なんといっても今回は真田丸に言及しているので、なるほどなるほど、と頷く場面も多い。
三谷さんが学生の時にお世話になった先生から歴史の原因と結果の話を聞いた話、とても参考になった。
先生もさぞや嬉しいだろう、自分の教え子が自分の言ったことをこれほどまでに消化してくれているのだから。

そこここに自意識はついてまとう文章だ。
だけど、それがまた三谷流。
そういえばお子さんの話もあった、しっかり親ばかしているではないか!
三谷さんも人の子、とおもった。


評価 4.2

出だしはとても面白い、ぞくぞくするほどに。
何やらわからない場所(出身地らしいが)にきて、そこで何やらわからない仕事に就く、ME創研という会社で雇われているのだ。
連れ子のいる奥さんと一緒に家族全員でそこで巻き返し仕様とするアルトという男性が必死に働く、工場の「ような」ところで。

いきなり
お身削り、P1、お尽くし、という異常な言葉、そして何よりお互いに掛け合う言葉がお疲れ様でした、ではなくお巡りさまでしたという言葉があるのが、(なんなんだ!この町は)と思わせる。
宗教じみていると感じたのだが、それでもなさそうだ。
しかも町全体で使えるお金というのが日本国のお金ではなくなっている。

・・・
できた製品については、心がこもっていないといけないと言われ、適当に作ったものは鑑定士が排除するという仕組みになっている。
鑑定士?またわからないことが出てくるけれど、この新鑑定士の出来上がっていく苦悩も新鑑定士の言葉とともに綴られている。

そして村の外に出るには許可が要り、必然的にこの村に閉じ込められたような人達・・・
でも製品を一方で外に出す仕事の人もいてこの人は外の様子も知っている。

奥さんはこの町になじめず奉仕に行く。
奉仕の内容とは・・・・

・・・・・
これ、最初は面白いのだが、後半なんだか失速する。
思いつきは優れているのだが、そのあとが続かない、ような感じがした。
落ちないのだ、すべてが曖昧模糊の中に終わってしまって。
2016.10.08 蜜蜂と遠雷


評価 5(飛びぬけ)

傑作。
ああ・・・こういう恩田陸作品を待っていた・・・
読み終わるのが惜しくて惜しくてならなかった、二段組みの分厚い小説にもかかわらず。
もっともっとこの世界に浸っていたい、そういう気持ちにさせてくれた小説だった。
読むのに長い時間かかったのは長尺であるということだけではなく、今の時代ありがたいことに検索すれば全ての曲がすぐに聞くことができる。
それを読むのと同時にやっていて、そこもまた非常に楽しかった。
これをピアノ界の風雲児、風間塵はこうやって弾いていたのか、とか。
かつての天才少女の栄伝亜夜が母の死をきっかけに弾けなくなった最後の曲はこれだったのか、とか。

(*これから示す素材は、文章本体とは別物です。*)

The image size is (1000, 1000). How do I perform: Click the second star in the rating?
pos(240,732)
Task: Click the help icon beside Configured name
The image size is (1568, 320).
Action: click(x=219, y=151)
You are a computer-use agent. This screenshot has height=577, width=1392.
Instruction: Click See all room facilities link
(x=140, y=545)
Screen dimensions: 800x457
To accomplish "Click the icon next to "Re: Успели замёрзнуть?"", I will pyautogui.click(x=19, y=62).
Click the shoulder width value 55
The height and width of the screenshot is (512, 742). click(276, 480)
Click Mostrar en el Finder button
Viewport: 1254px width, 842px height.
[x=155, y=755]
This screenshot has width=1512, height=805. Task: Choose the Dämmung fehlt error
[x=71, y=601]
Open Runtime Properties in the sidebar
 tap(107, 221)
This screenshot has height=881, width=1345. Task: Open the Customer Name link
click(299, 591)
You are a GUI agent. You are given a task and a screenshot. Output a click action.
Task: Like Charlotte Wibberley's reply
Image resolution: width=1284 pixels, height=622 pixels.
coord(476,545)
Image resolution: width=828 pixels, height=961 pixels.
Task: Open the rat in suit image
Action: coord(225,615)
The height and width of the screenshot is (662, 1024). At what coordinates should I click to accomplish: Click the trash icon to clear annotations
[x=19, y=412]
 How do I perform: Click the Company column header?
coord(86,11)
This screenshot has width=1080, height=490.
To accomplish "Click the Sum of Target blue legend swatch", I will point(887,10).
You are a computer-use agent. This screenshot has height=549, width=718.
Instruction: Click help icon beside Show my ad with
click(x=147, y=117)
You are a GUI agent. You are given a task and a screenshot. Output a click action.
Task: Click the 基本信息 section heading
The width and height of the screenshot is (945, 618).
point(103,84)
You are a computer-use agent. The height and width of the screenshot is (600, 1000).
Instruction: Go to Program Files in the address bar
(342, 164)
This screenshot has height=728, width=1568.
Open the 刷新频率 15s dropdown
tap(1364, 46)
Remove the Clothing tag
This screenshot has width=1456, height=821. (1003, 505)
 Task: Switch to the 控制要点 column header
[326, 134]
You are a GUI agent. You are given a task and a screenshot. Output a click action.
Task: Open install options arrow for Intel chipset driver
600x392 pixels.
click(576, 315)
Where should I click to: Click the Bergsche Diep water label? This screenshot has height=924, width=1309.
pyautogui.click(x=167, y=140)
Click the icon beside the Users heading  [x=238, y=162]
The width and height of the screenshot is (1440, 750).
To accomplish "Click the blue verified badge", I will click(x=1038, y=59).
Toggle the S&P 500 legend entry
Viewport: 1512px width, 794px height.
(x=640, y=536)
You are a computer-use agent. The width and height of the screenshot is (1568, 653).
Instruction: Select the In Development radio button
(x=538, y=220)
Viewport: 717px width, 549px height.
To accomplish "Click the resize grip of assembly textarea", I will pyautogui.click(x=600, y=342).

、
完璧な演奏技術を持っている名門ジュリアード音楽院のマサルの曲はこれだったのか、とか。
そこに恩田陸の言葉が載せられていく、という楽しみがあった。
もし曲がなくても頭の中で恩田陸の言葉で音楽が奏でられていっただろう、豊饒な言葉で音楽を描くってこういうことなのか、と感じた。
音楽の物語であると同時に見事な青春群像劇でもある作品だった。

話は、「ここを制した者は世界最高峰の国際ピアノコンクールに優勝する」というジンクスのある日本のある国際ピアノコンクール、芳ヶ江国際ピアノコンクールの話だ。
ここに世界のピアニストの卵達が集結する。
養蜂家の父とともに各地を転々としたピアノを持たない男の子風間塵16歳という天才の出現、しかも彼はピアノ界の亡くなった重鎮ユウジ・フォン=ホフマンの愛弟子だというのだ。
ナサニエルという審査員の愛弟子のマサル・C/レヴィ・アナトール19歳の優勝候補の演奏もまた圧巻だ。
更にここに復帰戦として一人の女性が加わる、彼女の名前は栄伝亜夜20歳。かつて天才少女の名前を思うがままにしたが母の死を乗り越えられずコンサートを放棄したという過去がある。
そしてまた年齢制限の最高齢29歳の高島明石29歳、妻子がいて普通の生活を送っている音大出身の男。
彼らがこのコンテストで技術と芸術性を競っていくのだ・・・


風間塵(かざまじん)、の出現が非常に印象深い。
ある審査員には激しい嫌悪を引きおこし、別の審査員は強烈に惹きつけられる。
この魅力とはいったい何だろう、そして反発とは何だろう。
審査員たちも自問自答し始めるがそこに彼の師であるユウジ・フォン=ホフマンからの一通の推薦状があるのだ。
この推薦状が実に謎めいている、いわく、彼はギフトになるのか災厄になるのか、は、皆さん、いや、われわれにかかっている、とあるのだ。
ギフト?
災厄?
これが読んでいくと徐々に風間塵の存在が何かというのが解き明かされてくる。
この過程もとても美しい。
しかも風間塵の破天荒なピアノへの対峙の仕方というのもまた胸打たれるのだ、本来こういうものだろう音楽は、というのを見せてくれるのが風間塵だ。
失意の底にいてようやく立ち直ってコンテストに出た栄伝亜夜(えいでんあや)にとっても風間塵との出会いは衝撃的だった、彼女の音楽大学のピアノをいとも簡単に弾きこなしていたのだ、しかも忍び込んで。
正規の音楽教育を受けていなかった風間塵は非常に耳が良い。
コンテストの前の調律の間にも、床のひずみまでを見破って調律師と設定していくこの姿も印象深い。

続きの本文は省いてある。